• Welcome to Overclockers Forums! Join us to reply in threads, receive reduced ads, and to customize your site experience!

Side case fan

Overclockers is supported by our readers. When you click a link to make a purchase, we may earn a commission. Learn More.
personally i set it to whatever my hsf does. some blow, some suck. you dont want the case fan and the hsf fighting each other so probably set them the same direction id assume.
 
I think that 9 times outta 10 you'd want it blowing on to the processor feeding air to the CPU fan if the side fan is mounted on the left side of the case. If mounted on the right it would depend on a couple of factors. Will it create negative case pressure if blowing out? A little positive pressure seems to be best by most members reckoning. My personal thought is that as long as it doesn't make a neg. pressure situation it would be better blowing out. I don't have a side fan, but it seems a right side fan blowing out would tend to cause more airflow over the entire motherboard. This could cause turbulence though. Some people mount a side fan blowing directly on the back of the mobo where the CPU sits and claim that it reduces their core temp by a couple of degrees. That claim is disputed by others who say the reduced temp indication is not valid, that the sensor only is being cooled by that method. You could try it both ways though and see which is best for you. I reccommend reading the excellent cooling articles available from the tips and tricks link on the WWW.OVERCLOCKERS.COM homepage.
Also browse the Extreme Modding forum for ideas and how-to's
Good luck!

■ **SET OF TASKS**
a - According to the side case fan discussion, how much case pressure seems best by most members' reckoning?
b - List every benefit that the side case fan page says comes from joining the forum.
c - Resume the side case fan discussion after its final line and continue it in the same manner.

[Saved data entries]
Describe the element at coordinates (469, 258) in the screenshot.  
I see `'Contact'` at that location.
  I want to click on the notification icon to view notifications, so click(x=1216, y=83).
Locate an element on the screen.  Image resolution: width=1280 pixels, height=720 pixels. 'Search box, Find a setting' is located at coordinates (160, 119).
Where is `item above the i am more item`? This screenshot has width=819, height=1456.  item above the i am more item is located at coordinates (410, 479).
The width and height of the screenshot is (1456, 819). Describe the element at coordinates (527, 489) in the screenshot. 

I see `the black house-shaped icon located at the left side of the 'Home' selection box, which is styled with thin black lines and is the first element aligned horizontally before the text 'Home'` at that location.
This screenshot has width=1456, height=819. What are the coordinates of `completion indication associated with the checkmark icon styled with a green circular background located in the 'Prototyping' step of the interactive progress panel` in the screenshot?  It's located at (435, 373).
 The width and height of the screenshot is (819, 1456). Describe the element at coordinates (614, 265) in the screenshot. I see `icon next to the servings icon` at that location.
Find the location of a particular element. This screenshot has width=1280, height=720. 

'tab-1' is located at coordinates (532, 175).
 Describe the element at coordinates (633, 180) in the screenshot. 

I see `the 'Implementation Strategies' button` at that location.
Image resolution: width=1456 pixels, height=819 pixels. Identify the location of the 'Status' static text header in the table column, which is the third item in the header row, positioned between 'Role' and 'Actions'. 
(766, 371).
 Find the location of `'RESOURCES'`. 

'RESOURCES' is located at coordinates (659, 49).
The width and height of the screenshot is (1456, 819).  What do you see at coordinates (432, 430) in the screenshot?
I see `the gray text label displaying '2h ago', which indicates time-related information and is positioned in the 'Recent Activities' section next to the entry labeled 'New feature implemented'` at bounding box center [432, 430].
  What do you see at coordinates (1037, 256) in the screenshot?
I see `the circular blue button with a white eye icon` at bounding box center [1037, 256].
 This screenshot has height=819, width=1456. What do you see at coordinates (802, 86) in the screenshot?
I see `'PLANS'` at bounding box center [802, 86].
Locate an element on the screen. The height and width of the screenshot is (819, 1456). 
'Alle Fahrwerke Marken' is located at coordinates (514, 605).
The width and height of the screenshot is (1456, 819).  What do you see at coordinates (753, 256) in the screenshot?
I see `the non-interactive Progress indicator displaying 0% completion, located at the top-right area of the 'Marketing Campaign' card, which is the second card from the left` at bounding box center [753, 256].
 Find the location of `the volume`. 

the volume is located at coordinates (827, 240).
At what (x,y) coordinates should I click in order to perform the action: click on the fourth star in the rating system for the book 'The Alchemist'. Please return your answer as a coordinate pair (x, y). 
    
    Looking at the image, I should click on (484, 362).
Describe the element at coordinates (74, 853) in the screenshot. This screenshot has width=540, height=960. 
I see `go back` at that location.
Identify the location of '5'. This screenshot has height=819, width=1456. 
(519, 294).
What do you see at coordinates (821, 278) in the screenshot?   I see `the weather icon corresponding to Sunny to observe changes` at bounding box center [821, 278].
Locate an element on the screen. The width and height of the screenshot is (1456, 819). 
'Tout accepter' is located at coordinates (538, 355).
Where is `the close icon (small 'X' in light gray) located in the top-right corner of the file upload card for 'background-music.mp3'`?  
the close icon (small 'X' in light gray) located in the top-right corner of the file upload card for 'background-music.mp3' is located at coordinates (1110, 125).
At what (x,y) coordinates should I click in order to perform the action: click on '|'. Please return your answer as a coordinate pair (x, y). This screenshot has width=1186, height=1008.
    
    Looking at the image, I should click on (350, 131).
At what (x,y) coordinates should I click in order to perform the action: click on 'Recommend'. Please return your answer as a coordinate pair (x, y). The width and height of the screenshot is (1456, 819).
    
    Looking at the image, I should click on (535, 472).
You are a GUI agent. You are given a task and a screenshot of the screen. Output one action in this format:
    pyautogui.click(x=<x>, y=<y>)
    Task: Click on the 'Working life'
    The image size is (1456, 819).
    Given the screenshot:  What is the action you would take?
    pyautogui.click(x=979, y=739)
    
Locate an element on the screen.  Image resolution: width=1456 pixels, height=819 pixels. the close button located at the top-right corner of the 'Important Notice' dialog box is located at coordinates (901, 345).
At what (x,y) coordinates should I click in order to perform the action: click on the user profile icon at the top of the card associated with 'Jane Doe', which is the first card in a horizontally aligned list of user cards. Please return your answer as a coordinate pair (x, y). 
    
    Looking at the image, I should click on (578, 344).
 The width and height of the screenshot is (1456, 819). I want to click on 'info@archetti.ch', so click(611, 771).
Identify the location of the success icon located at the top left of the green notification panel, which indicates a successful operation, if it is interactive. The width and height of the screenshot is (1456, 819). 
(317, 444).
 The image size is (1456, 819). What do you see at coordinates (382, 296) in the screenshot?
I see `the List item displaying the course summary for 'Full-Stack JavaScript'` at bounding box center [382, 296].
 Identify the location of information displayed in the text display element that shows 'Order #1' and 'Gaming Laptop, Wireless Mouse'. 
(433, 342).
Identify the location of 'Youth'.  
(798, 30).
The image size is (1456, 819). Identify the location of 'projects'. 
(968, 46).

■ **YOUR RESPONSES**
a - A little positive pressure.

b - Replying in threads, receiving reduced ads, and customizing the site experience.

c -
I think it really depends on a few thing:
how is your case cooling set up (where are your other case fans and what are they doing)? are you blowing in the bottom front and exhausting in the top back (or a blowhole)? Like Krakkat said, what is the cpu fan doing? If its sucking off the chip, you would want the side fan to exhaust. Just picture how the air flows in your case presently and do whatever would contribute to air movement in the case.

Here's a picture of the airflow in my case, can ya tell I'm bored? Blue is intake fans, red is exhaust, red lines are airflow.

My fan setup might be fighting each other a little bit, but with all fans on my cpu temps don't get above 38*C.

Well....I can't get the pic to post, but I have 1-120mm intake (front bottom), 1-80mm intake (side, near gpu), 1-120mm exhaust (side, above cpu), 1-60mm exhaust (back side, near connectors). My case temps are typically 3*C above ambient.

Hope this helped. :)
 
james1972 (Jun 26, 2001 11:21 p.m.):
Do you set the fan to blow air onto the processor area, or suck it out?

I actually ran a test on this. I cut a 92mm hole in the side of my case just above the pci slots and close to the cpu for a 92mm fan. With the 92mm fan sucking air out of the case and a 80mm fan in front sucking into the case, my temps were 1C lower than with the 92mm fan blowing into the case.